Host: Lauren Sherman | Guest: W. David Marx
Date: November 14, 2025 | Podcast by Audacy & Puck
Overview
This special episode of Fashion People features journalist Lauren Sherman in conversation with W. David Marx, author of Blank Space: A Cultural History of the 21st Century. The episode probes the evolution of pop culture from 2001 to 2025, focusing on fashion as a barometer for broader cultural and economic shifts, selling out, streetwear's merger with luxury, cultural export, and the surprising adaptabilities of "preppy" style. The discussion is laced with sharp industry insights, anecdotes from Marx’s years living in Japan, candid opinions about global consumer trends, and a throughline of how digital connectivity has revolutionized the business and perception of fashion.

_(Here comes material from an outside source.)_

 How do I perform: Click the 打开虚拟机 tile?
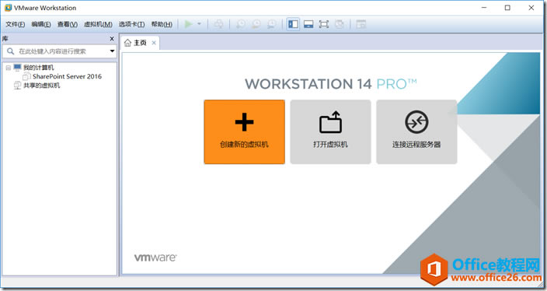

Key Discussion Points & Insights
1. W. David Marx’s Background & Interests
-
Studying Japanese Pop Culture ([11:50])
- Marx recounts moving to Japan over 20 years ago to study the distinctive qualities of Japanese pop culture compared to U.S. culture.
- His initial focus was on the A Bathing Ape brand and its early use of artificial scarcity, an approach now mainstream in streetwear.
-
Cultural Distance as Analytical Advantage ([21:54])
- Living in Tokyo gave Marx the "distance to notice cultural changes" in the U.S.
- By the 2010s, the Internet became a "mirror to real life," allowing him to track U.S. cultural trends remotely.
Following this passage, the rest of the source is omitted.